Num período em que as chuvas já caem os camponeses empunham as suas ferramentas e entregam-se ao trabalho
Fotografia: Santos Pedro

Uma corrente fria proveniente da conhecida Baixa dos Dongos provoca uma chuva miúda e, às 6h00 da manhã, o chilrear dos pássaros desperta os moradores para as tarefas do dia-a-dia.

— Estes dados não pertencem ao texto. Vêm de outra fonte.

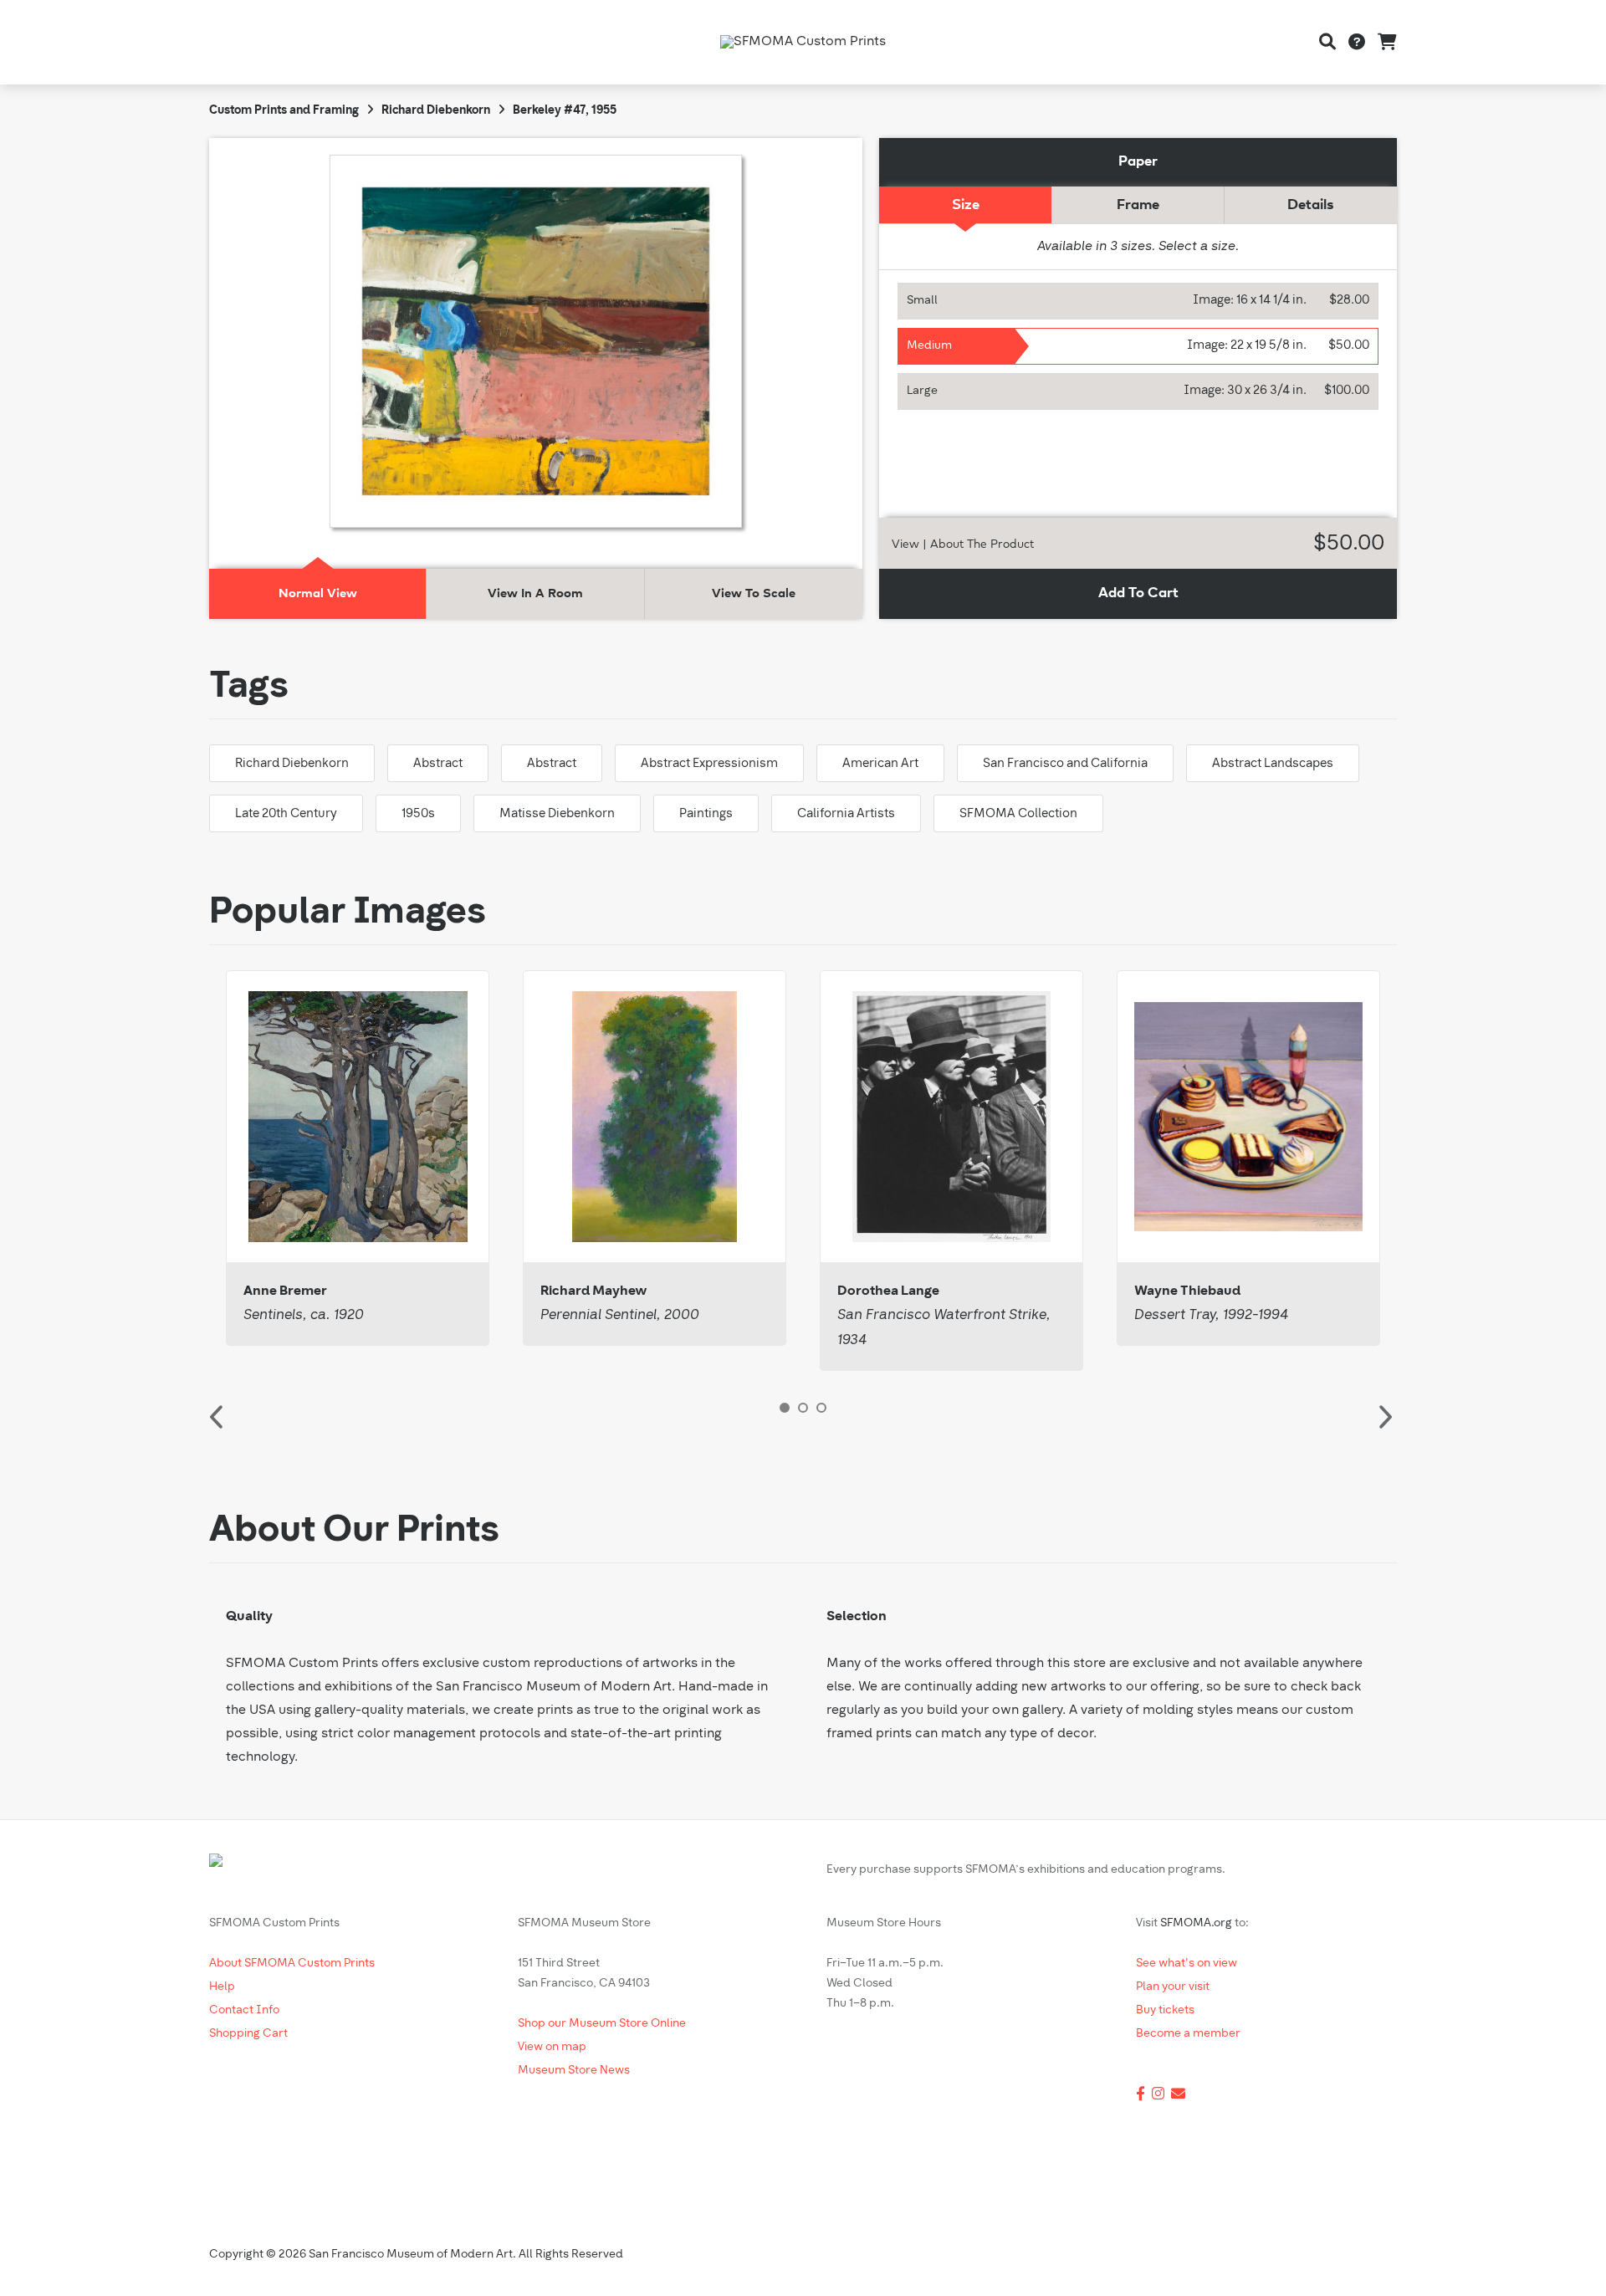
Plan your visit (1173, 1987)
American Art (880, 764)
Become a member (1188, 2033)
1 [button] (785, 1408)
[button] (1138, 301)
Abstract (438, 764)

 Devido à falta de iluminação pública, a vila desaparece durante a noite, engolida pelas trevas. O silêncio remete-nos a uma vila fantasma. Mas, durante o dia, logo à entrada, novas residências despontam, dando as boas vindas aos visitantes dessa localidade histórica. Os eucaliptos, defronte à administração comunal, testemunharam com cumplicidade as atrocidades de 1961, quando vários filhos da terra foram enforcados pelas autoridades coloniais. Hoje, a vila é habitada por funcionários públicos. Como símbolo da renovação, chamam atenção a residência que alberga a administração comunal, o centro de saúde e a escola, as únicas infra-estruturas recém-construídas. O Comando Comunal da Polícia Nacional funciona numa ruína, fruto da erosão do tempo, da crueldade do conflito armado e do consequente isolamento administrativo da localidade que dista a 104 quilómetros da sede municipal de Calandula e a 54 do vizinho município de Massango.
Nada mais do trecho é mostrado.